HOSTMost people assume papal encyclicals ignore Silicon Valley debates.
PRIYAPope Leo the Fourteenth's encyclical places Tolkien's line about resisting evil "in the fields that we know" right next to a warning on concentrated AI power. Thiel has tied AI oversight to apocalyptic themes and pushed for minimal oversight on companies like Palantir. The piece reads that placement as a direct rebuttal to Thiel's global-scale tech vision. It leaves the implication that local, bounded action now carries moral weight in Rome's view of machine intelligence.
HOSTIf you run AI agents, this changes the math.
PRIYAStarlette sits under millions of those agents. A common read is that header checks are routine; the data shows attackers can rewrite the Host value and reach internal paths. That single change opens MCP servers holding keys for external services. Anyone using FastAPI or LiteLLM now faces direct exposure.
HOSTDoes withholding Mythos mean governments will treat the next model like classified code?
PRIYAFifty trusted organizations now hold the only keys to Mythos. A common read is that open research still wins; the contract clauses Anthropic drafted show closed distribution instead. OpenAI is drafting similar terms for its own red-team builds. Dual-use rules could lock academic labs out of the same data they need to test safety claims.
HOSTWhat if the Wi-Fi on your next flight came from orbit?

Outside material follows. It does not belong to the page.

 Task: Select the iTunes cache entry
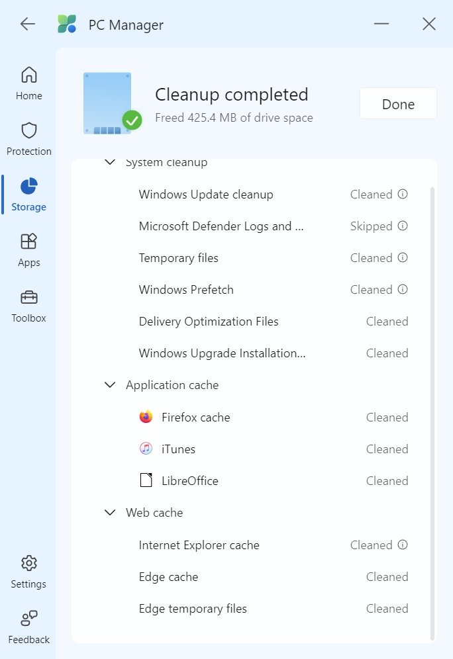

AISHAAmerican Airlines just signed Starlink for more than 500 Airbus planes. The carrier starts fitting the hardware on new A321XLR and A320neo jets next year. That puts Starlink in the same cabin as Amazon’s Project Kuiper and older systems from Viasat. The deal gives SpaceX another steady revenue line right before its planned IPO.
HOSTMost founders assume polish wins; the rules now favor teams that already broke something.
MARCUSLast cycle TechCrunch admitted three pre-revenue teams that later raised Series B within nine months. A common read is that prior press hurts; the data shows repeat applicants who added a live demo advanced at twice the rate of first-timers. The 2025 cohort included founders from Lagos and São Paulo alongside two Bay Area teams that had already shipped.
HOSTIn tech offices, some now treat memory loss as a product risk.
MAYAPatrick Collison started a 500-card deck on infrastructure timelines after noticing his own recall slip. The method pairs active recall with the chunking effect so working memory holds larger problem sets without external prompts. Orbit’s latest release added spaced-interval timers that cut review load by forty percent for power users. The shift shows people want their own stored knowledge to stay faster than any model output.
HOSTWhich timer change cut the review load?
MAYAOrbit moved from fixed daily reviews to adaptive intervals that skip mastered cards, freeing forty percent of session time for new material.
HOSTIf AI already writes the code Cherny ships, who still needs the engineer title?
PRIYABoris Cherny reports that routine implementation work now falls to agents, leaving him to define product intent and review edge behavior. A common assumption is that complex enterprise codebases will still require dedicated engineering teams; the data shows even those stacks move faster once agents handle boilerplate and tests. Designers at his company now merge pull requests directly. The remaining constraint is how fast humans can frame the right problems rather than how fast they can type.